Ein Ansatz wie ein Weg aus der Krise aussehen könnte, kommt aus der Landesinnungsmeisterkonferenz des Baugewerbes. Ende März einigte man sich auf drei grundsätzliche Forderungen, die „aus Sicht des österreichischen Baugewerbes unerlässlich“ seien, um die "dramatische Entwicklung" aufzuhalten. So ist es in den Augen der Landesinnungsmeister unumgänglich, dass "sowohl öffentliche als auch private Auftraggeber ab sofort neue Bauaufträge nur noch zu veränderlichen Preisen ausschreiben und als Basis für die Anpassung der Vergütung einen sachlich zutreffenden Index heranziehen".
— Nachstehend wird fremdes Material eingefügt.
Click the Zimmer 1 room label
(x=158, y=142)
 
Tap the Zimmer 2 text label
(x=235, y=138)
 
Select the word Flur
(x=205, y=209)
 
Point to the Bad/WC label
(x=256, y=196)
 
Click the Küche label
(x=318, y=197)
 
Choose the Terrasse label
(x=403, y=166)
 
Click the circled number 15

Zusätzlich werden Vertragsanpassungen bei bestehenden Bauverträgen gefordert. Bei zu Festpreisen abgeschlossenen Bauverträgen soll die durch höhere Gewalt ausgelöste Krisensituation zu einer Vertragsanpassung auf Basis einer indexbasierten Vergütung führen. Ebenso sollen im Falle von Lieferengpässen die vereinbarten Fertigstellungstermine entsprechend angepasst werden.

Die dritte Forderung dreht sich um notwendige "Gegenmaßnahmen zum Energiepreisschock". Hier wünscht man sich eine zeitlich begrenzten Refundierung der Mineralölsteuer und eine Aussetzen der geplanten CO2-Bepreisung.